Only the pictures are to be left out; the listing itself is repeated exactly.

[GIVEN INFORMATION]

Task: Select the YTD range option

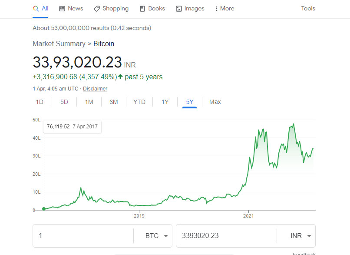Action: tap(139, 102)
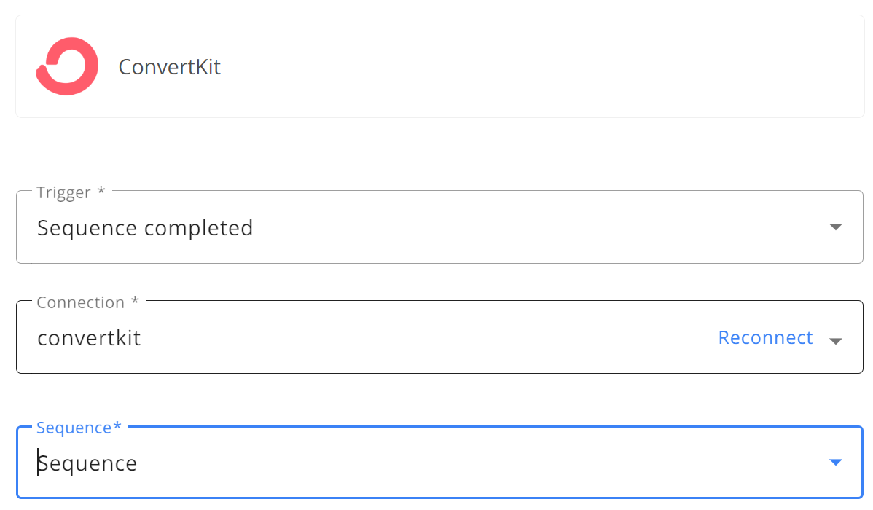This screenshot has height=510, width=873.
Task: Click the ConvertKit app name text
Action: click(x=170, y=67)
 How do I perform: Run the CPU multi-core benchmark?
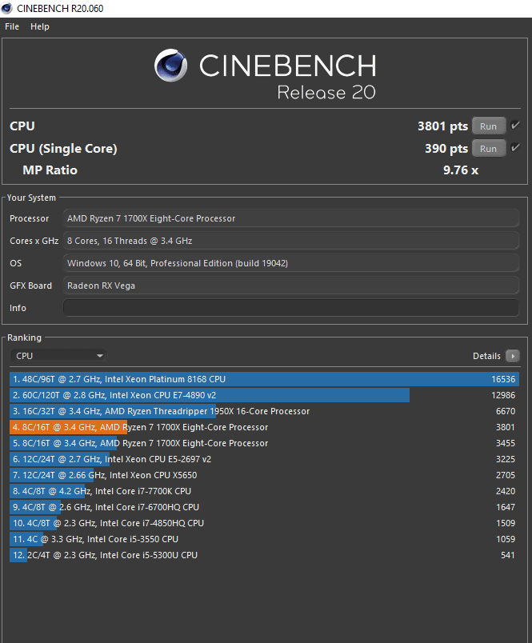[x=488, y=126]
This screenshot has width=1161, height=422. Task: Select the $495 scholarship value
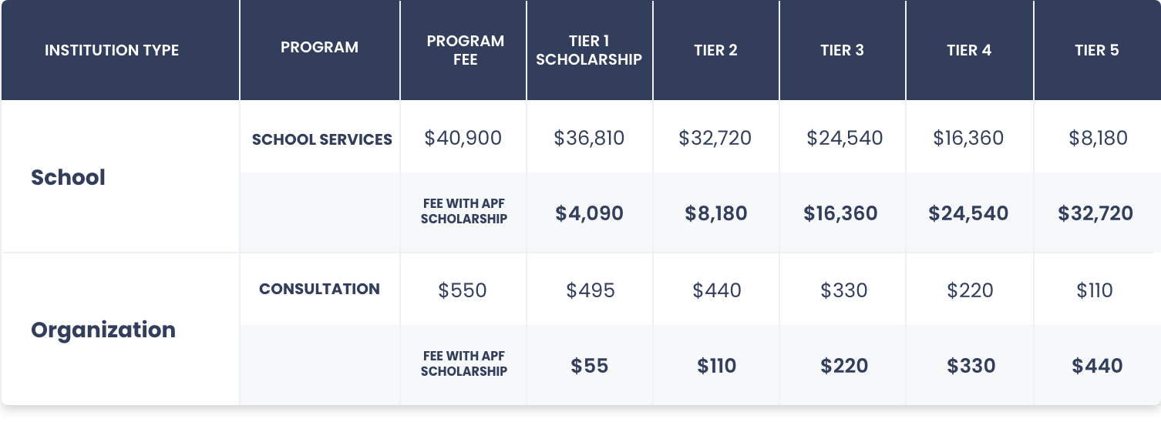pos(591,291)
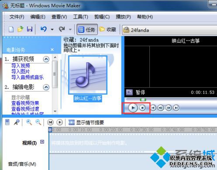The image size is (217, 170).
Task: Toggle the 任务 (Tasks) pane button
Action: click(x=87, y=30)
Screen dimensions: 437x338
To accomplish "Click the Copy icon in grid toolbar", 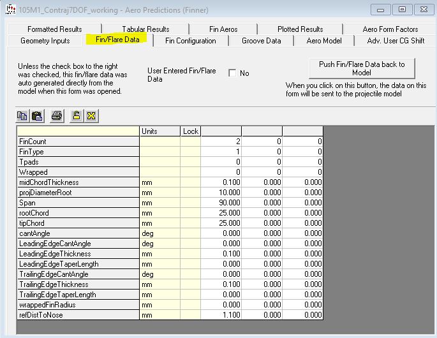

[/GIVEN INFORMATION]

**OUTPUT FOR THIS EXERCISE:**
Task: Select the YTD range option

Action: tap(139, 102)
This screenshot has height=510, width=873.
Task: Click the ConvertKit app name text
Action: click(x=170, y=67)
 How do I perform: Run the CPU multi-core benchmark?
[x=488, y=126]
This screenshot has width=1161, height=422. Task: Select the $495 scholarship value
pos(591,291)
The image size is (217, 170).
Task: Toggle the 任务 (Tasks) pane button
Action: click(x=87, y=30)
Screen dimensions: 437x338
To accomplish "Click the Copy icon in grid toolbar", 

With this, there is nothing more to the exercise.